Perhaps the most politically egregious of Trump’s recent political actions has been his spreading of misinformation about agencies such as the Federal Emergency Management Agency (FEMA) and the National Oceanic and Atmospheric Administration (NOAA) in the midst of the recent hurricane threats in Florida. Firstly, there was the claim that the Biden administration was ignoring Floridians and then that it was directing aid to immigrants rather than to Americans. Both were so patently untrue that even Republican officials were forced to disavow the disinformation. Then it was also claimed that both federal agencies were part of the alarmist climate change industry. Note that more than 250 persons have died as a result of Hurricane Helene. Hurricane Milton has so far claimed some 16 lives. The overarching message from the man seeking to return to the US presidency is that the federal government is not to be trusted – that is, unless Donald Trump himself is president. As Barack Obama said while speaking on behalf of the Harris campaign, here is Trump deliberately trying to deceive people “at the most vulnerable moment in their lives”.

 

In his recent book entitled War, famed author Bob Woodward made two condemning claims against Trump. One was that during the COVID crisis and when he was President of the United States, Trump sent COVID kits to Putin for the latter’s personal protection. This was at a time when hundreds of American citizens were dying from the pandemic. The second revelation, if Woodward is to be believed, is that Trump had seven conversations with the Russian president since his leaving office in 2020. This is not necessarily illegal. However, the Logan Act specifically states that such interactions must be done in coordination with the existing federal government. One can only wonder whether Putin, a former KGB operative, is not playing Trump for the friendly fool that he appears to be.

 

The social dystopia

One hesitates to describe anyone as a racist.
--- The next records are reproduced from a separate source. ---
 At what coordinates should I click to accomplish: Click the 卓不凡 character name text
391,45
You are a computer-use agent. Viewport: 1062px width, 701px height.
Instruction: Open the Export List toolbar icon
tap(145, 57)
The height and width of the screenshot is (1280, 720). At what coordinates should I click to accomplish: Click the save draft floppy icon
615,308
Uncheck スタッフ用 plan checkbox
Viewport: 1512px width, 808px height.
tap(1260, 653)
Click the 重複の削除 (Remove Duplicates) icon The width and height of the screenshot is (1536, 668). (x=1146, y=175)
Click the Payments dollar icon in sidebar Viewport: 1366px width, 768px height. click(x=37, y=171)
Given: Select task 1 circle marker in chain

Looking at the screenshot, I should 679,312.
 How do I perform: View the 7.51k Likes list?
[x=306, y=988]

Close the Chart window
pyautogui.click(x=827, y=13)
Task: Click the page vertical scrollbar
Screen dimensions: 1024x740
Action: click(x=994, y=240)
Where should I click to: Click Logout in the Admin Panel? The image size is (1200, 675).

As a white Barbadian friend told me, when push comes to shove, we all retreat into our own particular racial and ethnic identities. Trump is clearly a racist and what was once the party of Lincoln is now a Trumpian cult that is fearful of being overwhelmed by a non-white majority and determined to halt black and non-white migration into the United States. His condemnation of the Central Park Five who he would have had executed, his reluctance to accept blacks and persons of colour into his housing estates, and his willingness to accept migrants from Scandinavia but not from countries like Haiti which he used a derogatory term to describe, are symptomatic of white supremacist thinking.

 

The international dystopia

The North Atlantic Treaty Organisation (NATO) has been the bulwark against Russian territorial expansionism since 1945. As Richard Haase has commented, Trump does not share the foreign policy consensus that former US presidents shared and believed in. His policy inclination would suggest that he might retreat from NATO and follow a policy of isolationism – which would give Putin a free hand to follow his expansionism in Europe. Trump’s almost childish fascination for strongmen like Putin makes him a fitting tool for their autocratic ambitions. He actually said he would be a dictator from day one. What kind of person says that? The NATO states, particularly those on the border with Russia, are understandably concerned about the possibility of a Trump second term that could threaten the vision of North Atlantic security that America has stood by for over 75 years. In the Daily Mail article to which I referred earlier, the writer posed this question to Republicans who would abandon Ukraine to the Russians: How can you possibly make America great again if you allow a Russian tyrant to inflict total humiliation on the West?